Your task: Could you transcribe the material below exactly, without leaving out a single line?

Listed entries:
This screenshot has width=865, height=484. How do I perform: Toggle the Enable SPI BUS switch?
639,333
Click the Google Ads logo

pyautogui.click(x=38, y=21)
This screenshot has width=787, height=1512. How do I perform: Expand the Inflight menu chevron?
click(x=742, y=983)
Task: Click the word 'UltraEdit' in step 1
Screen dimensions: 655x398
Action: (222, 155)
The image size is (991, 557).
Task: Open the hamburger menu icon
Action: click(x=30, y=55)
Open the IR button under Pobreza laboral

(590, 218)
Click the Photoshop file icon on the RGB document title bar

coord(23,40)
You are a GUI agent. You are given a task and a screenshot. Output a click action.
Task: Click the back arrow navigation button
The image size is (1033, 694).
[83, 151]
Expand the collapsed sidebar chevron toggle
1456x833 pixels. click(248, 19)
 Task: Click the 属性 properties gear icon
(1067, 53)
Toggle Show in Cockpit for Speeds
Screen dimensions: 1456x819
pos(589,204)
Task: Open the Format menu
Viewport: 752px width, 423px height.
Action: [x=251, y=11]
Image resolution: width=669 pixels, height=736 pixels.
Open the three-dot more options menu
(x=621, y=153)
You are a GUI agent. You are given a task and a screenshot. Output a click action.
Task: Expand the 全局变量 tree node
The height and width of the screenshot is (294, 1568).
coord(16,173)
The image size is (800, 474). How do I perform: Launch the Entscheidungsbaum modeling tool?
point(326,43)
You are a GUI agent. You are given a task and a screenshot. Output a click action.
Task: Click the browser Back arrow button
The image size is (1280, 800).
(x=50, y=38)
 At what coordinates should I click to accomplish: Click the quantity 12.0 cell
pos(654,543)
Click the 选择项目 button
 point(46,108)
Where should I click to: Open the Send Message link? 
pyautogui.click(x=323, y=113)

Answer for this exercise:
This screenshot has width=865, height=484. How do I perform: Toggle the Enable SPI BUS switch?
639,333
Click the Google Ads logo

pyautogui.click(x=38, y=21)
This screenshot has width=787, height=1512. How do I perform: Expand the Inflight menu chevron?
click(x=742, y=983)
Task: Click the word 'UltraEdit' in step 1
Screen dimensions: 655x398
Action: (222, 155)
The image size is (991, 557).
Task: Open the hamburger menu icon
Action: click(x=30, y=55)
Open the IR button under Pobreza laboral

(590, 218)
Click the Photoshop file icon on the RGB document title bar

coord(23,40)
You are a GUI agent. You are given a task and a screenshot. Output a click action.
Task: Click the back arrow navigation button
The image size is (1033, 694).
[83, 151]
Expand the collapsed sidebar chevron toggle
1456x833 pixels. click(248, 19)
 Task: Click the 属性 properties gear icon
(1067, 53)
Toggle Show in Cockpit for Speeds
Screen dimensions: 1456x819
pos(589,204)
Task: Open the Format menu
Viewport: 752px width, 423px height.
Action: [x=251, y=11]
Image resolution: width=669 pixels, height=736 pixels.
Open the three-dot more options menu
(x=621, y=153)
You are a GUI agent. You are given a task and a screenshot. Output a click action.
Task: Expand the 全局变量 tree node
The height and width of the screenshot is (294, 1568).
coord(16,173)
The image size is (800, 474). How do I perform: Launch the Entscheidungsbaum modeling tool?
point(326,43)
You are a GUI agent. You are given a task and a screenshot. Output a click action.
Task: Click the browser Back arrow button
The image size is (1280, 800).
(x=50, y=38)
 At what coordinates should I click to accomplish: Click the quantity 12.0 cell
pos(654,543)
Click the 选择项目 button
 point(46,108)
Where should I click to: Open the Send Message link? 
pyautogui.click(x=323, y=113)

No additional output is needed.